((

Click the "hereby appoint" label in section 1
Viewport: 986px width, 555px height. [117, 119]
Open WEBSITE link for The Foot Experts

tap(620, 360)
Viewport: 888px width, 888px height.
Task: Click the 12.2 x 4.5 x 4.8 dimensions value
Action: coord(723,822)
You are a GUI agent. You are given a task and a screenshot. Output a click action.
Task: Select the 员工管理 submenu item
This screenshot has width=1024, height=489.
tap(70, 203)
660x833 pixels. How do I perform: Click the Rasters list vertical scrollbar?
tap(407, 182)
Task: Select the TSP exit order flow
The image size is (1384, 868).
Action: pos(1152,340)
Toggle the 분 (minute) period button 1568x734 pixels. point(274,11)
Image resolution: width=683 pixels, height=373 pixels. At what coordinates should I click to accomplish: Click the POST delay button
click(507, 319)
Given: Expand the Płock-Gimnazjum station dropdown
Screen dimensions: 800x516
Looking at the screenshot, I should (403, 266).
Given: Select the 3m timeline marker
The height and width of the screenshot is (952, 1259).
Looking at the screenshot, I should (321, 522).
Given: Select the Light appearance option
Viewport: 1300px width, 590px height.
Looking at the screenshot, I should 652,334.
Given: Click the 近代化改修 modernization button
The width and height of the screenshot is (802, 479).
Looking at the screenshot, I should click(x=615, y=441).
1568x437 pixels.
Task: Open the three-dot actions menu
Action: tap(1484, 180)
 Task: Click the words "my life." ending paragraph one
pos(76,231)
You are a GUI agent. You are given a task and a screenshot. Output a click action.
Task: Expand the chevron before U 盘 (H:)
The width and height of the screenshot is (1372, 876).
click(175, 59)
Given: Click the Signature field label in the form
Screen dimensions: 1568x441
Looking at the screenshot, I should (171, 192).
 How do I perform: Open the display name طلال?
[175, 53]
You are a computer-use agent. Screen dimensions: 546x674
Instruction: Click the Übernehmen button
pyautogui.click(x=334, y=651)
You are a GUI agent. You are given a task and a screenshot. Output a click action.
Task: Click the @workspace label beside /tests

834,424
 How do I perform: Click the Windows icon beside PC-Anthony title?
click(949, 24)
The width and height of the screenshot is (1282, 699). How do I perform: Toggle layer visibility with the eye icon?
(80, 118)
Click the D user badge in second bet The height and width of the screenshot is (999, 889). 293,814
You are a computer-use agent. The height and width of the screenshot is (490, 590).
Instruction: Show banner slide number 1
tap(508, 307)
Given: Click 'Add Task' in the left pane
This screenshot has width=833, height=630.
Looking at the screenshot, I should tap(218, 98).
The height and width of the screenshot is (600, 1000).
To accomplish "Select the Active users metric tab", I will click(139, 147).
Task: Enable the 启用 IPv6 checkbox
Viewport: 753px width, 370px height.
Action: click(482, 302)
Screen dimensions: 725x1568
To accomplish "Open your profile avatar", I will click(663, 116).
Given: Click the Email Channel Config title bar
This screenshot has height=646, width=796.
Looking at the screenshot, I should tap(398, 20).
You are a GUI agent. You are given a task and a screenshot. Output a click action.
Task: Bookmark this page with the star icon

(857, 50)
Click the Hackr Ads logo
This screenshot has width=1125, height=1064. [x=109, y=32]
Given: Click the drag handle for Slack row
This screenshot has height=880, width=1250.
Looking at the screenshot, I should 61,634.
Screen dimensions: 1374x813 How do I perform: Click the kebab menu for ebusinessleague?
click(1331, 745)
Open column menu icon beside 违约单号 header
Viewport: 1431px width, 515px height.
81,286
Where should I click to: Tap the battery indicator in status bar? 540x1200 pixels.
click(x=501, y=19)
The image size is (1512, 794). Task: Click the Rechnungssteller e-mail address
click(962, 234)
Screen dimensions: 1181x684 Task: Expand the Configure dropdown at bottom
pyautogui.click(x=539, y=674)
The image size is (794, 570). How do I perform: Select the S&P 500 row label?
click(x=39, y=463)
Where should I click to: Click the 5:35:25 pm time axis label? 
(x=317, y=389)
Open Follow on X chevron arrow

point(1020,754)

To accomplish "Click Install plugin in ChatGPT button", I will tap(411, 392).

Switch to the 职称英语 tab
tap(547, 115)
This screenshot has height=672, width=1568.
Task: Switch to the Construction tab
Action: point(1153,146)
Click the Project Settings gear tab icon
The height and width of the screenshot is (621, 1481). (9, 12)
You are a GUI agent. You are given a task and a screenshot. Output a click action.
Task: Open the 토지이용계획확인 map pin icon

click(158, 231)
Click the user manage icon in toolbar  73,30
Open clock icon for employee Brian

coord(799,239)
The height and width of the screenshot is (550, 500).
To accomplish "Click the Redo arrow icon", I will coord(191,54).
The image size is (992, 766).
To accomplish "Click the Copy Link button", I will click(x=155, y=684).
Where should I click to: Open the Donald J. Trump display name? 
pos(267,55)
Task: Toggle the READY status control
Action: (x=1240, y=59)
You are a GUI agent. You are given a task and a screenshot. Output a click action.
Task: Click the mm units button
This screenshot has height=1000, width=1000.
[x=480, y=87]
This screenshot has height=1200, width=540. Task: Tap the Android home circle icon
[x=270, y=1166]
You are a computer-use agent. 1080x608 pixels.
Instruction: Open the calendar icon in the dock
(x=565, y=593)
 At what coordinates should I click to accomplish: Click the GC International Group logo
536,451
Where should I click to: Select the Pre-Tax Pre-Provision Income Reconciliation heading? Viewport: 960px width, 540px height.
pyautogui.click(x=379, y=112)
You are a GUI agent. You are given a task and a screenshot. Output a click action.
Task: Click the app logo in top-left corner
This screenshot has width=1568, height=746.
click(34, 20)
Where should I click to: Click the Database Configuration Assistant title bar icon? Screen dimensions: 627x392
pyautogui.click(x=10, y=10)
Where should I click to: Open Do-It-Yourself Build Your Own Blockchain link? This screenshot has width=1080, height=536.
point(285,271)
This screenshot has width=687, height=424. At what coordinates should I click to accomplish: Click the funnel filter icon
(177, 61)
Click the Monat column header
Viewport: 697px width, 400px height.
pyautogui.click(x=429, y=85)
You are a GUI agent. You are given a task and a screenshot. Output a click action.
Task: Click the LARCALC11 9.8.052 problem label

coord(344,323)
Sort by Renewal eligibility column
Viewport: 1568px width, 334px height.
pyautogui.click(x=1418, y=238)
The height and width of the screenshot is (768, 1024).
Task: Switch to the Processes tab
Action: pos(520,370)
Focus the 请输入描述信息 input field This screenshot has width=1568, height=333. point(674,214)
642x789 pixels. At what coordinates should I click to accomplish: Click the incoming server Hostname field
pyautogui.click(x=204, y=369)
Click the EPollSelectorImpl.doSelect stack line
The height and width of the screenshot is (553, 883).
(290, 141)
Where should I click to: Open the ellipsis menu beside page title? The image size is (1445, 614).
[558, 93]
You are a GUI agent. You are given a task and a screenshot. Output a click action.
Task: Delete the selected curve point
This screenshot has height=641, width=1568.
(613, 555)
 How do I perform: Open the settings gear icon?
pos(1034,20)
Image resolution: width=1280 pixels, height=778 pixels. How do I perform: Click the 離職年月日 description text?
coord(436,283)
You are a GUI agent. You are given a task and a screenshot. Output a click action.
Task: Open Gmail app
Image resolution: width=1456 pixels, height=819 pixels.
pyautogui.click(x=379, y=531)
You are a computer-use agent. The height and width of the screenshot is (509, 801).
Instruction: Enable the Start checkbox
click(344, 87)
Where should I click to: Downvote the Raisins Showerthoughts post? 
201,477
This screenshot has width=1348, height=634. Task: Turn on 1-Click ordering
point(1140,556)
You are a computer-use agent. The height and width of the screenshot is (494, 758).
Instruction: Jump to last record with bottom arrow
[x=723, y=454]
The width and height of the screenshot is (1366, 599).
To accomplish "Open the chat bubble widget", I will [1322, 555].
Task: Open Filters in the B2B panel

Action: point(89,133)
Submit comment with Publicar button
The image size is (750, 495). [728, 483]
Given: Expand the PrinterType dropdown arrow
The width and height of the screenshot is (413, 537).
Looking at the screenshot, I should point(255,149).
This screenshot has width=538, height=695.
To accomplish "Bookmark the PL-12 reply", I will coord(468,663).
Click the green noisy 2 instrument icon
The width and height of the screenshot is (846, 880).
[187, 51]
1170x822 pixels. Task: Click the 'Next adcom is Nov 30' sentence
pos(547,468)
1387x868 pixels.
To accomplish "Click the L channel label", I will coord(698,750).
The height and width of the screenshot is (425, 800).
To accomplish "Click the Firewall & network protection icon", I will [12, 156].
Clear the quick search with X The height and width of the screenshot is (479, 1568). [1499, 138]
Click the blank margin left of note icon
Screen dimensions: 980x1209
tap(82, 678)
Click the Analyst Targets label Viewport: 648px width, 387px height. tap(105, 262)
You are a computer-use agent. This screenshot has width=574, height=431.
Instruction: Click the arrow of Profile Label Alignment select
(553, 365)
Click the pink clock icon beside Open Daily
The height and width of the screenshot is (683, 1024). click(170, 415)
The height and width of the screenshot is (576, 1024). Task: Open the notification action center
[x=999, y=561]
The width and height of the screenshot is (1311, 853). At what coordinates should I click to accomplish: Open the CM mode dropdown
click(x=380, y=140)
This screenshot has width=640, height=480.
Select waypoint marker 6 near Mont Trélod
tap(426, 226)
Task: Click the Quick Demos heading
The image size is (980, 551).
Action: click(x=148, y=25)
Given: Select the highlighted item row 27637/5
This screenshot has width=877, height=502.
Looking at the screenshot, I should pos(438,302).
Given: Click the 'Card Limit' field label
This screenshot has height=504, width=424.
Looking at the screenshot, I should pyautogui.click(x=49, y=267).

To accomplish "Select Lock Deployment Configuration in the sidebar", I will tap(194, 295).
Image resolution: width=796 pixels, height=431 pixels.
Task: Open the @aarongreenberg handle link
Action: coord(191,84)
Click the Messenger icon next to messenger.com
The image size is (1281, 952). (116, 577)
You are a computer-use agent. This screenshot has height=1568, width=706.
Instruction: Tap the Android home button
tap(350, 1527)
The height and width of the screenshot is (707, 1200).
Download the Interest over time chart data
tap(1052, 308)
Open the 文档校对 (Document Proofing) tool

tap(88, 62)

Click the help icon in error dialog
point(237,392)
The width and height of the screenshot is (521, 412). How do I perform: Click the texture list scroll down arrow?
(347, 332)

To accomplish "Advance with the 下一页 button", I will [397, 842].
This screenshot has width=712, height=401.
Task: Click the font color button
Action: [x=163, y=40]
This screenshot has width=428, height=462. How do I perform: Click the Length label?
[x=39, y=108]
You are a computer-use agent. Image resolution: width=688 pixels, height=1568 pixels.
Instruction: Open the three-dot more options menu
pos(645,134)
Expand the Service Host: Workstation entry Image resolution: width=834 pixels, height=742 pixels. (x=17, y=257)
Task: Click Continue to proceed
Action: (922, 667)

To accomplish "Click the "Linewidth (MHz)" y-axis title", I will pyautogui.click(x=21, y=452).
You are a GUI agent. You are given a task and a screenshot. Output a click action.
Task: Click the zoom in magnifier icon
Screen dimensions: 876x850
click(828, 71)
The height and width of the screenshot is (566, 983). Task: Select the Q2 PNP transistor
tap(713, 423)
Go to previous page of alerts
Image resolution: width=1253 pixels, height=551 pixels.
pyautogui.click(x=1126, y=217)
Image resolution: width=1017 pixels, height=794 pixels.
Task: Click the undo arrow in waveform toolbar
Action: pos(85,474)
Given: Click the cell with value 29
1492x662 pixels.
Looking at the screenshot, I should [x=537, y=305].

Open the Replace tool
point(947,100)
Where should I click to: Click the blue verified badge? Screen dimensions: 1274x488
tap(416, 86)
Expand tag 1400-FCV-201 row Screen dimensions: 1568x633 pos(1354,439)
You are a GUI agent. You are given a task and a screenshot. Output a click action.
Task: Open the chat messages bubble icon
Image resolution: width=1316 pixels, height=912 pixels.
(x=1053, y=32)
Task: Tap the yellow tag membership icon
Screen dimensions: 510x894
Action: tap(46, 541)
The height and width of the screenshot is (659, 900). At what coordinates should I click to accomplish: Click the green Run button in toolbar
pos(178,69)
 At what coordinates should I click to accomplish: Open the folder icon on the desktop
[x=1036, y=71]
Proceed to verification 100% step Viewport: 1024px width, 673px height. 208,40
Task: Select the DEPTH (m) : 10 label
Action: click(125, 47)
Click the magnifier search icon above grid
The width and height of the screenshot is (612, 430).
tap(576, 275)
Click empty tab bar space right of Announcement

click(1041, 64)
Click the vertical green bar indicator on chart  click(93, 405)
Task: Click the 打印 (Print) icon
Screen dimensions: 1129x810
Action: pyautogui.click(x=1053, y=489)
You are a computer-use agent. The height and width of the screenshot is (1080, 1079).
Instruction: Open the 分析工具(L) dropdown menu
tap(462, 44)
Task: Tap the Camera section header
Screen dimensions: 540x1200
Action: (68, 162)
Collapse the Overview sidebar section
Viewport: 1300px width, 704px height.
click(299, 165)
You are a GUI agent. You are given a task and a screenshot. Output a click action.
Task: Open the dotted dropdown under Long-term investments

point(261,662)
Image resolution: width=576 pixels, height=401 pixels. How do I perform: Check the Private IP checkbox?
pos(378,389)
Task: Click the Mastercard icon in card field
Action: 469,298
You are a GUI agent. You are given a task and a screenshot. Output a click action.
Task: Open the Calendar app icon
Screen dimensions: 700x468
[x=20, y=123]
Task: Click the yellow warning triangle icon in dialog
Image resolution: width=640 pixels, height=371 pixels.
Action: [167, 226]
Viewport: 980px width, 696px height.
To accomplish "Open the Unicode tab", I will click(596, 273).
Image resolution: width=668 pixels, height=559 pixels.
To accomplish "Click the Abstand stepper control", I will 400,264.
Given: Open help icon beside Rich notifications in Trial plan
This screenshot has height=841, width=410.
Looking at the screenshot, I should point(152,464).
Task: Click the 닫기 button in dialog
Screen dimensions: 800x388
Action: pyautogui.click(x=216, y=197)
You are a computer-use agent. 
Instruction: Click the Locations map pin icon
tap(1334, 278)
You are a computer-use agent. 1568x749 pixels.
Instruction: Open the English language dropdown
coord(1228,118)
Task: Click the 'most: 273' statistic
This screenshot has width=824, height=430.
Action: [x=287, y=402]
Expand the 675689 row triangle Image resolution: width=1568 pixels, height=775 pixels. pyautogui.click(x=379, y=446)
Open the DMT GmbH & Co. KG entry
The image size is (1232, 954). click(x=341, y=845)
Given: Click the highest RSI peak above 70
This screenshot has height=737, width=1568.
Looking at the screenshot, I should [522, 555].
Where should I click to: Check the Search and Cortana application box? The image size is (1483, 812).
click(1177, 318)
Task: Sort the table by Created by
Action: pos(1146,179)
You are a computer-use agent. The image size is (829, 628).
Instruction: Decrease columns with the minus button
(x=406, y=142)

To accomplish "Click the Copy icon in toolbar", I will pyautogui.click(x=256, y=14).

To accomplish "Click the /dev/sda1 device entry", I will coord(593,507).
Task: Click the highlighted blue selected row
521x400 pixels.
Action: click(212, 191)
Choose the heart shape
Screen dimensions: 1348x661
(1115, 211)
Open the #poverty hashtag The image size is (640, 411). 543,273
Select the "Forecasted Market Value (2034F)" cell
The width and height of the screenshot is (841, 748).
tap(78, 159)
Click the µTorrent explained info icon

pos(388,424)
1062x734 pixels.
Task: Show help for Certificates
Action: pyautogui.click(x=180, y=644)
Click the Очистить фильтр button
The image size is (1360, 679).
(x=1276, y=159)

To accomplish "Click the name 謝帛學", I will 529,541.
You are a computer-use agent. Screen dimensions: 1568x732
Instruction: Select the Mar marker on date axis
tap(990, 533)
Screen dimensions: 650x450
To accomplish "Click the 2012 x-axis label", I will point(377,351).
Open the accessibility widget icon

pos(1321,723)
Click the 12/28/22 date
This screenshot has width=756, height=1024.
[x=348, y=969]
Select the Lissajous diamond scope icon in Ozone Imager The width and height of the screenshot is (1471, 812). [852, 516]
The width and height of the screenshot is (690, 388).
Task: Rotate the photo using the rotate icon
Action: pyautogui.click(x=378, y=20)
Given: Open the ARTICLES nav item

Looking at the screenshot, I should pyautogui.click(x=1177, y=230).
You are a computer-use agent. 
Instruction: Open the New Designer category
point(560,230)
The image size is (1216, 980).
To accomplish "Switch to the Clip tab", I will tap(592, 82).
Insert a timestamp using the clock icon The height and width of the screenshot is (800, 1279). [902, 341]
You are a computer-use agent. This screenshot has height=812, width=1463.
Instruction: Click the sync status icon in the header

))

→ **Description of the task**
Look for the line that contains "Instruction: Open the New Designer category" in the listing above. Set down that line and each line after it, ending with the last one.

→ **Answer to this exercise**
Instruction: Open the New Designer category
point(560,230)
The image size is (1216, 980).
To accomplish "Switch to the Clip tab", I will tap(592, 82).
Insert a timestamp using the clock icon The height and width of the screenshot is (800, 1279). [902, 341]
You are a computer-use agent. This screenshot has height=812, width=1463.
Instruction: Click the sync status icon in the header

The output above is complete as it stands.